Although I call myself a book designer in the publishing world, at heart I am a book artist, as seen in my Isolation project, the printing of the original My Mighty Journey, and many other personal projects.
When artist and author Harriet Bart commissioned me to help her create her artist book, COVID: The Book of Days, I had to draw on all of my book-building and printing skills to craft a very special book that would meet her vision: letterpress, giclée, gold-leaf.
Creative Brief
Designing COVID: Book of Days was unlike any other project I’ve undertaken—technically demanding, creatively intense, and emotionally complex. Conceptual artist Harriet Bart is known for work that is both intimate and monumental, often rooted in memory, language, and ritual. Being recommended to her by a fellow artist and collaborating with her on this special edition was a distinct honor. But that didn’t make it easy.
Over a stretch of about fifty days in the spring of 2020, she created small daily artworks—inked lines, colored pencil textures, bits of collage—each one a reflection of the moment. There was no plan at first. Just ritual. From this emerged the idea of a “book of days.”
By 2021 when we first discussed the project, I thought I knew what I meant by my collaborative approach to book design with what I thought was a collaborative process. This project pushed me to expand that idea. Harriet’s vision evolved continually as we worked—a vision shaped by the need to revisit the still raw feelings of uncertainty during the early pandemic and, later, by the collective grief following the murder of George Floyd here in Minneapolis.
My role was to help this highly personal and abstract collection become something tangible—something that still felt true to the emotions behind its creation. As I often do, I began by trying to understand what the book wanted to become. We explored several forms: desk calendars, linear bindings, and unbound formats. Ultimately, we arrived at a boxed folio edition: a cloth-wrapped case containing individual folders, each made from gold-speckled paper and printed with excerpts from Emily Dickinson. This open, flexible structure supported Harriet’s intuitive process while offering a coherent visual rhythm.

Producing the Book
Translating the mixed-media originals into print was its own challenge. I scanned, separated, and cataloged each image, then developed a custom inkjet profile to match the continuous color areas on a suitable off-white letterpress stock (Rives BFK). Each sheet went through multiple stages: giclée printing, followed by multiple perfectly aligned passes on a Vandercook cylinder press for black and spot colors. The folio covers were blind-scored and printed with hand set in metal type.










Details
This also included added dimensional details, such as the reproduction of the clock faces, or the inclusion of actual papyrus—which I also letterpress printed—turning Harriet’s random COVID objects into reliably consistent production pieces. All black ink areas, from the text of the newspaper clippings, to Harriet’s handwriting in the prologue, to borders and frames were all printed in letterpress. Bright red elements (string, the cross, etc.) were also letterpress.
Tonal elements, such as the newspaper backgrounds, the burnt edges of the George Floyd card, the felt fabric, were all convincingly simulated with inkjet printing.


Then came the gold
Harriet’s aesthetic demanded not just the appearance of gold but the look and tonality of real gold. In retrospect, this fact should have been obvious, but not until after I experimented with every other conceivable approach to gold, from hot stamping gold foil to commercial metallic inks. I ultimately resigned myself to the need to apply gold leaf and formulated a sufficiently tacky letterpress ink to hold the gold leaf in precisely the correct shape and position. For each gold-marked page, I hand-pulled the impression in the Vandercook cylinder press, and immediately hand-applied the gold leaf—a delicate, painstaking process repeated for every individual print.

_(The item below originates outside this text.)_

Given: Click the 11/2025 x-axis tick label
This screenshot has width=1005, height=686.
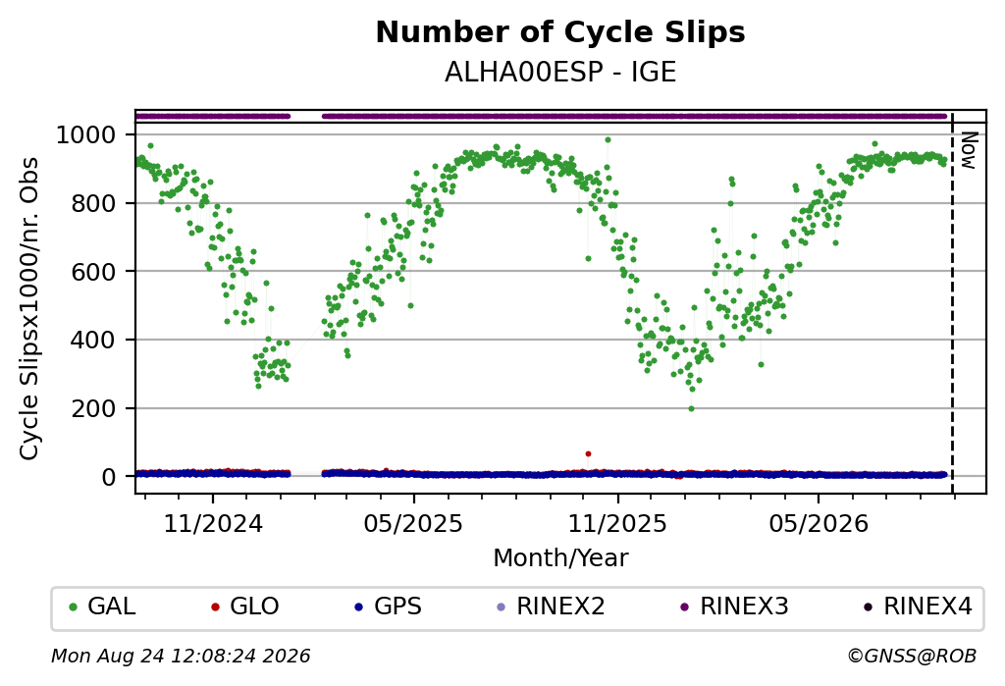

The box is part of the book

I also collaborated with book artist Jody Williams and Duncan Campbell at Campbell-Logan Bindery to design the presentation box. Its black cover includes a die-cut window that reveals the title sheet inside, requiring tight tolerances, precise alignment, and trimming during production.
Since the book is not bound, in the traditional sense, the box becomes an integral part of the book.
Reflections
From start to finish, the project spanned 19 months and over 430 hours of largely solitary work as the pandemic precautions wore on. And while the process wasn’t always smooth—and the outcome certainly not quite what I initially imagined—it was a deep and memorable journey. This book may not be Harriet’s most celebrated work. Still, it holds something powerful: a feeling of constraint, a rhythm of daily making, and the transformation of the world’s unrest into material form.
To be fair, this book and its process aren’t typical book projects. But the philosophy reflects the same values I bring to all my work: understanding what a book wants to become, shaping a form that supports the creator’s ideas, and turning complex or deeply personal material into something cohesive, expressive, and thoughtfully made.